He didn’t need to look far back in Beitar Jerusalem’s history to see what he risked. The owner before him, Arkadi Gaydamak, had hired two Chechen Muslims in January 2013. La Familia harassed the Chechens endlessly, as well as players who defended them. They brandished a banner saying “Beitar will be forever pure [of Arabs and Muslims]” and walked out of the stadium when one of the Chechens scored for Beitar. And in February 2013 three kids in La Familia burned the team’s clubhouse down.

Tabib had decided to walk the fine line between mollifying its practices and the IFA’s punishments. Announcers would make anti-racism statements before matches, and last season, Beitar Jerusalem played the entire season with the message “No to Racism” on its jerseys. But he mostly stood by as team finances and point totals took a hit from their actions.

Nine days before the announcement, Beitar Jerusalem had narrowly lost to Bnei Sakhnin, Israel’s highest-profile team with a predominantly Arab identity. The match had been tense from the beginning, and Beitar Jerusalem’s supporters lobbed chants of “terrorist,” “burn your village,” “Muhammed is dead,” and “Death to the Arabs!” at Sakhnin’s Arab players and fans. That last chant had always traditionally incurred penalties from the IFA, and perhaps it was the final straw.

Excerpted records >>

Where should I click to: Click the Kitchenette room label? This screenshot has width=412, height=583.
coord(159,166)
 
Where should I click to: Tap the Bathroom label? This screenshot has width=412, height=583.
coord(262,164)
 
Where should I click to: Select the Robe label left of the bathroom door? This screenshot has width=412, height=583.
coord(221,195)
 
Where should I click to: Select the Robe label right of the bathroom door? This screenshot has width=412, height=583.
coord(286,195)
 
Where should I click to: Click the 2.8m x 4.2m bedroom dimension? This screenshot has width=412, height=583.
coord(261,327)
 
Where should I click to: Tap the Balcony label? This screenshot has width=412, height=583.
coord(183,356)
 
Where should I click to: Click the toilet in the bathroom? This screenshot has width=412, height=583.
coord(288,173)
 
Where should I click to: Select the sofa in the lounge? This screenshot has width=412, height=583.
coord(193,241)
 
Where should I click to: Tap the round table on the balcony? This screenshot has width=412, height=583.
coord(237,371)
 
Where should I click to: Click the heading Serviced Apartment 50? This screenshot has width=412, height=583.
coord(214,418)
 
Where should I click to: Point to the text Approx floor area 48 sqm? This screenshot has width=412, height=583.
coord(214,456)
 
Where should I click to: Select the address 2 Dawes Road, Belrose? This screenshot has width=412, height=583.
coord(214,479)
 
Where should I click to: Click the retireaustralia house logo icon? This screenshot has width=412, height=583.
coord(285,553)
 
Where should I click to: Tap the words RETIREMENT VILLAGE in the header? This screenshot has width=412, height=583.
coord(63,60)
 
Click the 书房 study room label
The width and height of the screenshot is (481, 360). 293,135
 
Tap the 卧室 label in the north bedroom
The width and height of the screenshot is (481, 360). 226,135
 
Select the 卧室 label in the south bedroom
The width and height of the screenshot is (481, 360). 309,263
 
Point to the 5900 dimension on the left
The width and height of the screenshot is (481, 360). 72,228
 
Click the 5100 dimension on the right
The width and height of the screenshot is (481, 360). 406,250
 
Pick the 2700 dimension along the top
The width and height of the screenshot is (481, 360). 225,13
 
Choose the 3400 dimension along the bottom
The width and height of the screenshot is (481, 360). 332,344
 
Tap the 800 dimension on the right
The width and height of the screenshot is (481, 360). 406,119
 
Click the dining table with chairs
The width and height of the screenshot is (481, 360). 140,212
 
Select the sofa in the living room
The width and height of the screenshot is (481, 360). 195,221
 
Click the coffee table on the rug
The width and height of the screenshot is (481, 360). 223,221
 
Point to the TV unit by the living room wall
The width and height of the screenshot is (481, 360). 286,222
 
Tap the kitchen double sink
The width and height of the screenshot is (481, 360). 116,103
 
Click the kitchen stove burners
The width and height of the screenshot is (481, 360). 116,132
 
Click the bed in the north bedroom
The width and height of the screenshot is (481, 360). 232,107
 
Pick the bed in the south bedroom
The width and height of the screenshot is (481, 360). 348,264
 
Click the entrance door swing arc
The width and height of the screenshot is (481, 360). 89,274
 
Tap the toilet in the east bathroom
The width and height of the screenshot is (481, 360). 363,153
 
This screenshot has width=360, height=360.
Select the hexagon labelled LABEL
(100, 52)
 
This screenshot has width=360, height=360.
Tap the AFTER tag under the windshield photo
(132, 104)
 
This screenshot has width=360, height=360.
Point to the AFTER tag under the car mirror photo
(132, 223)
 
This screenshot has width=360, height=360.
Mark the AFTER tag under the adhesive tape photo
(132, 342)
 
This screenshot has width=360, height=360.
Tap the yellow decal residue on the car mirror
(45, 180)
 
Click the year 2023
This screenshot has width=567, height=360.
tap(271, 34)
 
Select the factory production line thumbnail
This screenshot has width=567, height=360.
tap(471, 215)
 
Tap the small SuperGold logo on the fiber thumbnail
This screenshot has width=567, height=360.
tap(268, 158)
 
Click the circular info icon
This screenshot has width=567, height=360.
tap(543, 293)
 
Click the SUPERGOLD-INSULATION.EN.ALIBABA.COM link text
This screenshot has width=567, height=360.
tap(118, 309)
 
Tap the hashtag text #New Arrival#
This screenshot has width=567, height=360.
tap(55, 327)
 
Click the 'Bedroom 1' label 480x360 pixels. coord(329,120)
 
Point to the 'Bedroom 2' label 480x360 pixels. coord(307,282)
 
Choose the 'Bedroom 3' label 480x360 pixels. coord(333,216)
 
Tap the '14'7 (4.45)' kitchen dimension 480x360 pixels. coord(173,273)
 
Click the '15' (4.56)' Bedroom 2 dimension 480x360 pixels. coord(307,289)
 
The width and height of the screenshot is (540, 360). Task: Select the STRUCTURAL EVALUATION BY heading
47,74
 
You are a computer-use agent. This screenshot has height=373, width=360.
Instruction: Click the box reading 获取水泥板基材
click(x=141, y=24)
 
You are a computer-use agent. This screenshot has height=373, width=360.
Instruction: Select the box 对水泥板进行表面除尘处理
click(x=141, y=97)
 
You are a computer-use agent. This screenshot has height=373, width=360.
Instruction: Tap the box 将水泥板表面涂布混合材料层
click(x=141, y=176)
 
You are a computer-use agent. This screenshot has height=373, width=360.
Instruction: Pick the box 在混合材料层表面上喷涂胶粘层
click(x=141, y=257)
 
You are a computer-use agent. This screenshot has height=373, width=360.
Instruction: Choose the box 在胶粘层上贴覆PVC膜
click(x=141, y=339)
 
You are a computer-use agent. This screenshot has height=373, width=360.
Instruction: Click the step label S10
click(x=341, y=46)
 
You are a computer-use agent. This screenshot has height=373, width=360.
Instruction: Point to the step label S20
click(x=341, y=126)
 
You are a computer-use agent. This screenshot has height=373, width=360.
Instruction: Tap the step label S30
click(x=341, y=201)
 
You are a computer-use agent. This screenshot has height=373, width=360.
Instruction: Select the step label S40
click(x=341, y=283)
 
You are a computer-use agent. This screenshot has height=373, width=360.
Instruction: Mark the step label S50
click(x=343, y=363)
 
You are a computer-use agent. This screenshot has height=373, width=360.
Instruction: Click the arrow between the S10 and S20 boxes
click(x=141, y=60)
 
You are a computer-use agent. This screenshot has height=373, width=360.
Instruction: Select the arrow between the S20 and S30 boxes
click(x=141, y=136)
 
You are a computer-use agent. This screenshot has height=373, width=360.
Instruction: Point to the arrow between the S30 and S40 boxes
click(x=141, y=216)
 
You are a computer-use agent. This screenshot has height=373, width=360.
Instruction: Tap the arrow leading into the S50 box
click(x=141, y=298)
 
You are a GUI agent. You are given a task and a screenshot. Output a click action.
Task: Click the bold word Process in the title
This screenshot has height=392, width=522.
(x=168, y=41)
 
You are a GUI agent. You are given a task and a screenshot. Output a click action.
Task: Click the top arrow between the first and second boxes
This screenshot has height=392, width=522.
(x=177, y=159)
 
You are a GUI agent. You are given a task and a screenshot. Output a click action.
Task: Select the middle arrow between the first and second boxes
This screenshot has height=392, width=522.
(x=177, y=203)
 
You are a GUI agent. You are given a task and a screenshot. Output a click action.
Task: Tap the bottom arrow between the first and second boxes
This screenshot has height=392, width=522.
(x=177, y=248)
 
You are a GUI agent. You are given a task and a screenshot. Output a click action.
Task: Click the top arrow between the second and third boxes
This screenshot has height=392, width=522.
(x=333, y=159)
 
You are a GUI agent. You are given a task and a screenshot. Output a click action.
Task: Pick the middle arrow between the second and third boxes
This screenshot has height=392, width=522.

Exercise tasks >>
**1)** Answer these questions about the Beitar Jerusalem passage:
(a) In what month and year did Arkadi Gaydamak hire two Chechen Muslims?
(b) What message did Beitar Jerusalem wear on its jerseys for the entire season?
(c) Which team had Beitar Jerusalem narrowly lost to nine days before the announcement?
**2)** Output the part of the Beitar Jerusalem passage starting with "Tabib had decided" and going on through "from their actions.".
The entries have no connection to the Beitar Jerusalem passage.

Results for each task >>
**1)**
(a) January 2013
(b) "No to Racism"
(c) Bnei Sakhnin

**2)**
Tabib had decided to walk the fine line between mollifying its practices and the IFA’s punishments. Announcers would make anti-racism statements before matches, and last season, Beitar Jerusalem played the entire season with the message “No to Racism” on its jerseys. But he mostly stood by as team finances and point totals took a hit from their actions.